Re: [Analytics] Records of article access

17 Oct 2014

I should also point out that "Toby not knowing who the staffer doing this
one, highly specific, very minor piece of data-dogging is" does not equate
to analytics not knowing who it is. I don't know what you do for a living
but do you tend to give your boss's boss a constant play-by-play, or? ;p.
It's documented in Trello just like everything else.

On 17 October 2014 16:55, Oliver Keyes &lt;okeyes(a)wikimedia.org&gt; wrote:

...
  It's me. Hi! I'm sort of confused by this.

 In terms of shady back-alley data dealing, let me set out exactly what
 happens.

 Every week, the signpost emails me a list of articles that have
 unexpectedly high pageview counts and would be in the top 25, but nobody
 can quite work out why they're so popular. I go through the logs for the
 last week (I'd be unable to do this for any queries more than a month ago
 anyway, since we only keep the unsampled data for that long, but a week is
 what's relevant here), and pull out a tuple of {ip,referer,user
 agent,article, requests} for the articles on that list.

 These tuples, which exist exclusively on our analytics machines (not even
 my personal, encrypted work laptop: they're only stored server-side, at all
 steps in this) are than hand-parsed by me. Can we pin all of the requests
 for [article], or at least most of them, on a single IP address, or a
 single {IP,user_agent} pair? Then it's probably a spammer or a spider or an
 [expletive]. No? Okay, if we sum by referer, do we see a common referer? If
 so, is that an actual referer or a fly-by-night live mirror? Questions like
 that.

 When I'm done with all of the articles, I email the signpost with "for
 article1, that looks legit. Article2 is a web crawler I'm going to email
 and shout at. Article3 is a live mirror. Article4 looks legit.
 Article5...". These requests are logged on our trello board, just like any
 other data request from any other party, community or staff. Milowent and
 the other signposters get zero IPs, zero user agents, and nothing anywhere
 near that range of information: that stuff doesn't even leave the server.
 And when I'm done with it, I nuke it so it's not even *there*.

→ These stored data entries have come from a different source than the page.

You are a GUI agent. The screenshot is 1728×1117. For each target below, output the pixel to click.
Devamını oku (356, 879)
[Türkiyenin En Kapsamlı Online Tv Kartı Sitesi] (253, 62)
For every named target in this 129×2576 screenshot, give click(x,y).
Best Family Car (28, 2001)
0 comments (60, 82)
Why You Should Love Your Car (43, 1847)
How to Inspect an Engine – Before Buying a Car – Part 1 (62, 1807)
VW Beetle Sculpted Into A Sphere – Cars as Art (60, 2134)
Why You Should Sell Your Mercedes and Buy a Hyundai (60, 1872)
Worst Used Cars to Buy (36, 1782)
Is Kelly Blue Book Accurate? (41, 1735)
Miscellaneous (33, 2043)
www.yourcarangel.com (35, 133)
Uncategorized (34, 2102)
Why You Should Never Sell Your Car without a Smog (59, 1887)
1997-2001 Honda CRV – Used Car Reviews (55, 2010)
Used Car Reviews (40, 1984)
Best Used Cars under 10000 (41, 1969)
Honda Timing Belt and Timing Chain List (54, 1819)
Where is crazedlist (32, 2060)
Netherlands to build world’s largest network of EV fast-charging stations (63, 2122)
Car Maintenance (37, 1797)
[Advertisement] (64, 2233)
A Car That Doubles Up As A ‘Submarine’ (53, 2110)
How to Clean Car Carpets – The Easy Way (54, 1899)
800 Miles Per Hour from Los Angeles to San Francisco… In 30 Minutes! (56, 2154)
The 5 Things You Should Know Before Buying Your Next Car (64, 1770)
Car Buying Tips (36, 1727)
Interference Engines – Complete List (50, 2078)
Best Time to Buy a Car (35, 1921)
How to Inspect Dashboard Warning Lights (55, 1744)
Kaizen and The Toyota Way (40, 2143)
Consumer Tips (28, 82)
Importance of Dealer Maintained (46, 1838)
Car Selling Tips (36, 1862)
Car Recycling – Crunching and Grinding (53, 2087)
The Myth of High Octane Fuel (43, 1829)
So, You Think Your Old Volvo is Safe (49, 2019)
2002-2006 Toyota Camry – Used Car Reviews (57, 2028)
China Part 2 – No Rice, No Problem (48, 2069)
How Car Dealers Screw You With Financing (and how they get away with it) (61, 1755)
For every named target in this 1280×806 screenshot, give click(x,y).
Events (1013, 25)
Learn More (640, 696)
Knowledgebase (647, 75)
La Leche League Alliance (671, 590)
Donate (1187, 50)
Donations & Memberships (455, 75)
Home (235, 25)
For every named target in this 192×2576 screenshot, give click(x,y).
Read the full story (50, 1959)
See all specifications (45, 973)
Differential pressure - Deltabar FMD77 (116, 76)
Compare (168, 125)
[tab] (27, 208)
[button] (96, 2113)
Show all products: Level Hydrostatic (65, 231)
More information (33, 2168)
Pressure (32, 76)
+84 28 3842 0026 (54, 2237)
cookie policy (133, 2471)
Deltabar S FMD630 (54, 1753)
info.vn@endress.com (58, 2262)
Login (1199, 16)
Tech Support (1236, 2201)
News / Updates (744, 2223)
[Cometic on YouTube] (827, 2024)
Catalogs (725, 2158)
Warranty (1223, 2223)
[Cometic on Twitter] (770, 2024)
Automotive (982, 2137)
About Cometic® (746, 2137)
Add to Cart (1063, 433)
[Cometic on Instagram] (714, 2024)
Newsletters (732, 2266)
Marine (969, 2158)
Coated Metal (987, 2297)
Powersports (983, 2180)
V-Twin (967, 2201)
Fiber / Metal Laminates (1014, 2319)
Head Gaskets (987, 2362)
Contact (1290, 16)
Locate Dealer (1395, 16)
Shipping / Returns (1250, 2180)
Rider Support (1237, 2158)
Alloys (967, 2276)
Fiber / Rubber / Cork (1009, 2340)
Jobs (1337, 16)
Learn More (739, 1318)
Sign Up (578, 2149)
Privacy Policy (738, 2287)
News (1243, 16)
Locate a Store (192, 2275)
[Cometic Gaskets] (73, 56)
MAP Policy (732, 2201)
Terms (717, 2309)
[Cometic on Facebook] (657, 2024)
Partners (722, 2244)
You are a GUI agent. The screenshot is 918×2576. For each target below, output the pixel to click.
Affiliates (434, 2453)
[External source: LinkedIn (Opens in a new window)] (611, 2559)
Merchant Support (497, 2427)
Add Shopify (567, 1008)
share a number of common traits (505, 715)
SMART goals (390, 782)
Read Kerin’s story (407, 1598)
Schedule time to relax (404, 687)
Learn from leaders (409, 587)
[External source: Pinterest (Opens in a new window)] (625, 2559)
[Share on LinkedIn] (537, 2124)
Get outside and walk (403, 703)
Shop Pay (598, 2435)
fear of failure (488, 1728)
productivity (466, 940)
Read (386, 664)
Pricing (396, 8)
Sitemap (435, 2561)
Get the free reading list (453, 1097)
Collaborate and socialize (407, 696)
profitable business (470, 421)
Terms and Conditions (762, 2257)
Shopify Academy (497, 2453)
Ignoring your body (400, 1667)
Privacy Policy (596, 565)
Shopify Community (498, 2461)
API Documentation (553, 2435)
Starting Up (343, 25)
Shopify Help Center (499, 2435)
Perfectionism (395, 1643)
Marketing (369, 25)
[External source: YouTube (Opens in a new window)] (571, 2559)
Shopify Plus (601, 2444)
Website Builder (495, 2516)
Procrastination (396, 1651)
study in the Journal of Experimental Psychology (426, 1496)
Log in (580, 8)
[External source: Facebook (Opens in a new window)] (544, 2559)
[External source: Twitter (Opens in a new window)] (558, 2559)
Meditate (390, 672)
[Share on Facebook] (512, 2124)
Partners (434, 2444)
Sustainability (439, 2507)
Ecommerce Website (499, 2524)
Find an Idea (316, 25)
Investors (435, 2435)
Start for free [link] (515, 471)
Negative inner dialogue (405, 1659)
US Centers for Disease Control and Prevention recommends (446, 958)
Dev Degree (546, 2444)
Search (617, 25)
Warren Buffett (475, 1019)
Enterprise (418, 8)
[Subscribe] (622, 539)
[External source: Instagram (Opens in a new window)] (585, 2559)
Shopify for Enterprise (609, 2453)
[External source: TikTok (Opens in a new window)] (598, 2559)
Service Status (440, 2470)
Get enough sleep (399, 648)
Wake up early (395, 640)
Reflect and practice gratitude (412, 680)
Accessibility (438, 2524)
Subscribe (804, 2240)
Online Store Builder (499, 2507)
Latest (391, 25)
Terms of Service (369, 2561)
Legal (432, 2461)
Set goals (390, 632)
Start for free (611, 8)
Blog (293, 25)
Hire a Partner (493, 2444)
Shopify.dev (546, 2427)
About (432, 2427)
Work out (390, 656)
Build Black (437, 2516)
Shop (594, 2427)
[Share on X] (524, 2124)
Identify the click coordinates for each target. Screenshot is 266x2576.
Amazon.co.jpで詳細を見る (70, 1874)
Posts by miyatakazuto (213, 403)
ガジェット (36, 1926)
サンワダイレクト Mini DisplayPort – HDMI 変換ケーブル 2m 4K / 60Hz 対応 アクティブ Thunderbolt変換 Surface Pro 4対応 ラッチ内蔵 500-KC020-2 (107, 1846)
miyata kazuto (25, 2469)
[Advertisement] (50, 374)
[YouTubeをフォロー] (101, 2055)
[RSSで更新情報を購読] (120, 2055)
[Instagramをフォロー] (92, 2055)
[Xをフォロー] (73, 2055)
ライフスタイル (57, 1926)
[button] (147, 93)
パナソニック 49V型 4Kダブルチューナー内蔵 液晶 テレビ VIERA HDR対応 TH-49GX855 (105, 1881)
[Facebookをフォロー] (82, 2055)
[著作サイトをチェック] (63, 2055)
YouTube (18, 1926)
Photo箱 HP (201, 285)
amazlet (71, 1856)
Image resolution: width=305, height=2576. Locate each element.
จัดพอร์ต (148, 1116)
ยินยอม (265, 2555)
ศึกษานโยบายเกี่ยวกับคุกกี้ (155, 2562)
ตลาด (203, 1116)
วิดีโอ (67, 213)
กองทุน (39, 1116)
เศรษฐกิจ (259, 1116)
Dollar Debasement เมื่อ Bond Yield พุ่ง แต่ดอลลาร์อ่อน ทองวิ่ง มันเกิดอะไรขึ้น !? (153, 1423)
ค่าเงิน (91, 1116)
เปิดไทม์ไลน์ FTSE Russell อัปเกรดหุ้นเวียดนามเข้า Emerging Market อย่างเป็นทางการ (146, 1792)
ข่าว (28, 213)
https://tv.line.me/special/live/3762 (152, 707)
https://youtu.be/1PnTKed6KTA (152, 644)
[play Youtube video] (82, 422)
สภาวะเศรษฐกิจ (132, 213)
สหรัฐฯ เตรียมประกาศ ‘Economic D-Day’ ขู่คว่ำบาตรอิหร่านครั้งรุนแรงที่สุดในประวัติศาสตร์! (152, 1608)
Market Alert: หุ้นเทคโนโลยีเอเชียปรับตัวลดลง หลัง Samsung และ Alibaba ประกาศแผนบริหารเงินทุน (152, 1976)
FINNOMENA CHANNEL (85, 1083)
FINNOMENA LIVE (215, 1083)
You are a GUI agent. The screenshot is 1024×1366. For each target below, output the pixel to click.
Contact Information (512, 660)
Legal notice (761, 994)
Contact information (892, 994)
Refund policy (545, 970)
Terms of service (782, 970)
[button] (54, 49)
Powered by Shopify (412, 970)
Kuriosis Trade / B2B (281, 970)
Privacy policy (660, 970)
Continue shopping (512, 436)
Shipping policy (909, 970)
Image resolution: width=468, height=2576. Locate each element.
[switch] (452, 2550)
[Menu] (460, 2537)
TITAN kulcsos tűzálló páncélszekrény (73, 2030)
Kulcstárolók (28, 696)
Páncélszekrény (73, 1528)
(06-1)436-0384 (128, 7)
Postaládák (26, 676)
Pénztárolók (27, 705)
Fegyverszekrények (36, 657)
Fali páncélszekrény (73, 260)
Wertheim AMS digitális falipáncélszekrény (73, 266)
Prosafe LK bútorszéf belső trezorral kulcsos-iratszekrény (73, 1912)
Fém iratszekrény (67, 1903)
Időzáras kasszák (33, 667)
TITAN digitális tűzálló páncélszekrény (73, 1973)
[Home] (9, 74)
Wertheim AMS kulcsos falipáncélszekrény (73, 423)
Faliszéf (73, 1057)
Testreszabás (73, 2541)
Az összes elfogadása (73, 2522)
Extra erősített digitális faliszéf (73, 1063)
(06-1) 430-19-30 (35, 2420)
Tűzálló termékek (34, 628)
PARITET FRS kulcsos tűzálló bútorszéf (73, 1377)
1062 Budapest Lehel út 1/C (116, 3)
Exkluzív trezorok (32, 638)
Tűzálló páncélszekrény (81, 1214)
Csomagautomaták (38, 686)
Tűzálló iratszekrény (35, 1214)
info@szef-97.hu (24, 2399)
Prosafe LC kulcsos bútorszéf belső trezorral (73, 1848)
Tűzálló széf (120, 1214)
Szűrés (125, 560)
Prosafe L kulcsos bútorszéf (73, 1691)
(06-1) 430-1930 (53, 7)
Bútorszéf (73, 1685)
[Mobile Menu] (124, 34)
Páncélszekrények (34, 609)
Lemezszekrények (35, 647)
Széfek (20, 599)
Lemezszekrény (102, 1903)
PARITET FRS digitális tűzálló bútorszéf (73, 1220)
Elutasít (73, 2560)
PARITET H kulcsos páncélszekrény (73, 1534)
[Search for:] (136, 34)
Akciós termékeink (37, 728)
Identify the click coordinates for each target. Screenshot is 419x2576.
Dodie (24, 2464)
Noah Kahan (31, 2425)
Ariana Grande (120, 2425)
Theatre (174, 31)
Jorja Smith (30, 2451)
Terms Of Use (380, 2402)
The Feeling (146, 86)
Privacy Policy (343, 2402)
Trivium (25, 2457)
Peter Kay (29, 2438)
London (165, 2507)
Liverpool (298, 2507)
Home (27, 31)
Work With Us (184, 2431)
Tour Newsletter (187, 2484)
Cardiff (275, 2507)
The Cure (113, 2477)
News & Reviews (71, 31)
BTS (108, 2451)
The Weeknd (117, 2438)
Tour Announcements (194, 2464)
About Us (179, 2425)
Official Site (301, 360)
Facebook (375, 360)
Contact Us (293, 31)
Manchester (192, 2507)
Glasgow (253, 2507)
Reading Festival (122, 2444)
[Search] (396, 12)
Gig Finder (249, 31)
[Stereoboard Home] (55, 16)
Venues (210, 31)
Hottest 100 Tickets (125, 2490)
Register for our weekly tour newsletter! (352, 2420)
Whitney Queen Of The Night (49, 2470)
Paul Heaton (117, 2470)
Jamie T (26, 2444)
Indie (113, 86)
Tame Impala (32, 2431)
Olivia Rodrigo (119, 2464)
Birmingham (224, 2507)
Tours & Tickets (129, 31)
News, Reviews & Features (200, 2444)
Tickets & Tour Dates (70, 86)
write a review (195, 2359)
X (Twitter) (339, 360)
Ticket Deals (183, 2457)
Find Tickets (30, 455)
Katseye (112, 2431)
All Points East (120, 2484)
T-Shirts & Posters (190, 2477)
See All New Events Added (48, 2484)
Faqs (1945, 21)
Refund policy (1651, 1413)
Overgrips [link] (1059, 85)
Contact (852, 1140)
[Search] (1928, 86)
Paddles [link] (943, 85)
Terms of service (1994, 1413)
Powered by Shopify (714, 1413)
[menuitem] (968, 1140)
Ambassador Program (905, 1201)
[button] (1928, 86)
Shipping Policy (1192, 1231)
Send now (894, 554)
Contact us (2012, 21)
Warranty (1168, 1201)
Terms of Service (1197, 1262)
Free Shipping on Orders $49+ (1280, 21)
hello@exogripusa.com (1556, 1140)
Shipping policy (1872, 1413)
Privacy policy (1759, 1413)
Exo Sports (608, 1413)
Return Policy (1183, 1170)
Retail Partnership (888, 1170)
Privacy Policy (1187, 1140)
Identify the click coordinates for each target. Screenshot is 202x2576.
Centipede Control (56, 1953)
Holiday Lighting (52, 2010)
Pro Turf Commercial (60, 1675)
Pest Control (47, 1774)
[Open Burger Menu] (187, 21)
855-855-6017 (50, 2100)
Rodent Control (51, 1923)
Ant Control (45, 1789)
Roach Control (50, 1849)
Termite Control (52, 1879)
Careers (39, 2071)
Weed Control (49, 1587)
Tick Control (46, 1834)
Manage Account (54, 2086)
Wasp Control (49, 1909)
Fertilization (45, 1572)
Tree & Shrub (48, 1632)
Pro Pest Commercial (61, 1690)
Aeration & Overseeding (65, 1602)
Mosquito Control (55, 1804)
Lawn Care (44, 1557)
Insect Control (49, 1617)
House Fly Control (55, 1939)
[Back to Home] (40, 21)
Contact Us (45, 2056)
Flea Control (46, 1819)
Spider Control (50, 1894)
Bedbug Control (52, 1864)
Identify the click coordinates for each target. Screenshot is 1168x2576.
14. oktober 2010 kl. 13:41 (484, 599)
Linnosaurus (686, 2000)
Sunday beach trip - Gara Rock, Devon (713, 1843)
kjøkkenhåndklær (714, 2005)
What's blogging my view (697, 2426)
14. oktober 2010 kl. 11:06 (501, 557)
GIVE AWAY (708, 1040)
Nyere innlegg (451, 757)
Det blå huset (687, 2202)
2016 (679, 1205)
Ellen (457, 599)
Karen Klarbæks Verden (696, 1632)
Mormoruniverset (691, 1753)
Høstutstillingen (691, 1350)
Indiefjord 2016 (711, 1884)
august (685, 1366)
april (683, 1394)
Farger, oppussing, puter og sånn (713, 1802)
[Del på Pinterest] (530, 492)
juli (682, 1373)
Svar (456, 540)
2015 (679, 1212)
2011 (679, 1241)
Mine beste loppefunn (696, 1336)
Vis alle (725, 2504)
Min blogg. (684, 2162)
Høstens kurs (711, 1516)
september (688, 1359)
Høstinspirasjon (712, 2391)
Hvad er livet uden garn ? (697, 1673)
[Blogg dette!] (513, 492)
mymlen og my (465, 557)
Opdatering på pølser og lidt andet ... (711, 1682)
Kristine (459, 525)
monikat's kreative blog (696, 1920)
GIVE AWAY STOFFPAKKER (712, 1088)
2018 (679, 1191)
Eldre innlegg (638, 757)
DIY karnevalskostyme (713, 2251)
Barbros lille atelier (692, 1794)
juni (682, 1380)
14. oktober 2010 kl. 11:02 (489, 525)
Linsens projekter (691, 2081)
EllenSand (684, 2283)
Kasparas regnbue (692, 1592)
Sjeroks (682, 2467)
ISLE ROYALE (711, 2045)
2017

 I hope that clarifies what's happening here. If you have specific
 questions about what we keep that's obviously more of a question for
 management.

 On 17 October 2014 12:27, Jonathan Morgan &lt;jmorgan(a)wikimedia.org&gt; wrote:

  Pine, have you considered asking Milowent who
they work with on the IP
 data? I really, really doubt that there is some sort of shady back-alley
 data dealing going down here. - Jonathan

 On Thu, Oct 16, 2014 at 9:52 PM, Pine W &lt;wiki.pine(a)gmail.com&gt; wrote:

  Thanks Toby.

 I understand that IPs are not an especially accurate way to look at
 unique visitors, but for the purposes of the Signpost's traffic report and
 the Top 25 I feel that they are reasonable approximations of ways to filter
 out what appear to be automated requests.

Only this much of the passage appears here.